Diante desse cenário, empresas têm ampliado iniciativas de conscientização e apoio dentro do ambiente corporativo, assumindo também um papel de orientação e acolhimento. Um exemplo é a BD (Becton Dickinson), empresa global de tecnologia médica com fábrica em Juiz de Fora (MG), que lançou uma campanha interna para cerca de 1.500 colaboradores em cinco unidades no Brasil.
 

A iniciativa inclui ações educativas, campanha de arrecadação para instituições que atendem vítimas de violência doméstica e uma palestra do Instituto Papo de Homem, que propõe a reflexão sobre o papel dos homens na promoção da equidade de gênero e na prevenção da violência.
 

A ação integra é conduzida pelo Grupo de Gênero, ligado ao comitê de Inclusão, Diversidade & Equidade (ID&E) da BD Brasil e formado por colaboradores voluntários.

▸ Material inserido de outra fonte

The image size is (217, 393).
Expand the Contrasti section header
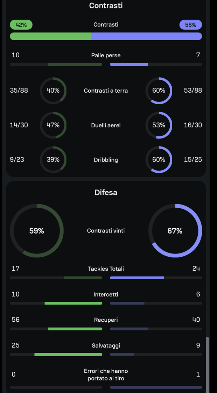[106, 6]
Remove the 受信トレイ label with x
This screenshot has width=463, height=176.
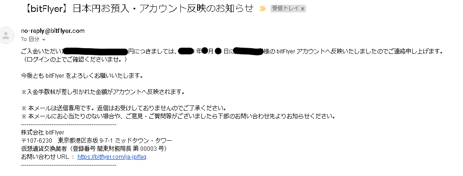click(x=303, y=9)

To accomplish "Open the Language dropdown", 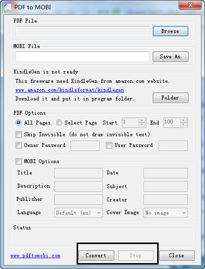I will click(x=79, y=213).
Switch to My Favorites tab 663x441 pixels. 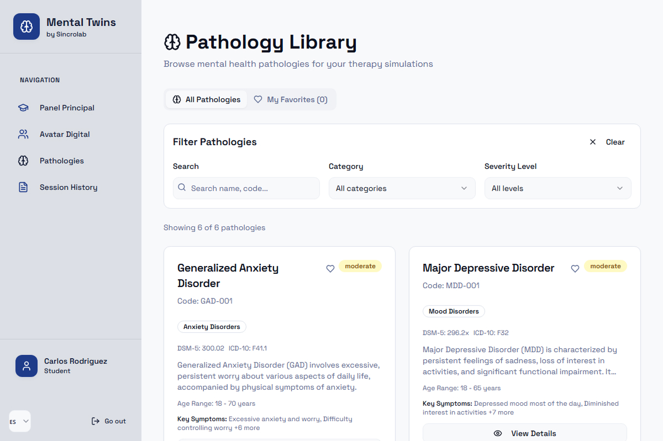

Segundo a empresa, o objetivo é contribuir para o enfrentamento da violência por meio da informação e do fortalecimento de redes de apoio. “Acreditamos que a informação é uma ferramenta essencial para prevenir a violência e fortalecer redes de apoio. Ao trazer esse tema para dentro da empresa, buscamos sensibilizar colaboradores, incentivar aliados e ampliar o acesso ao acolhimento e à orientação”, afirma Fernanda Tavares, diretora de Recursos Humanos da BD Brasil.
 

A mobilização também inclui uma campanha de arrecadação destinada a duas organizações sociais: a Todas as Marias, de Curitiba, que realiza acolhimento e encaminhamento de vítimas, e a Fala Mulher, que atende mulheres e seus filhos. Em 2025, a instituição realizou mais de 22 mil atendimentos e promoveu mais de 1,8 mil atividades coletivas.
 

Além das ações educativas, a BD também disponibiliza canais internos de apoio, como o Comitê de Gênero, o Serviço Médico e o Programa Bem-Estar, que oferece suporte psicológico, jurídico, nutricional e financeiro de forma confidencial.
 

O movimento reflete uma mobilização crescente do setor privado diante de um problema estrutural que ainda atinge milhões de mulheres no país, reforçando a importância de ampliar o acesso à informação, ao acolhimento e às redes de proteção também no ambiente de trabalho.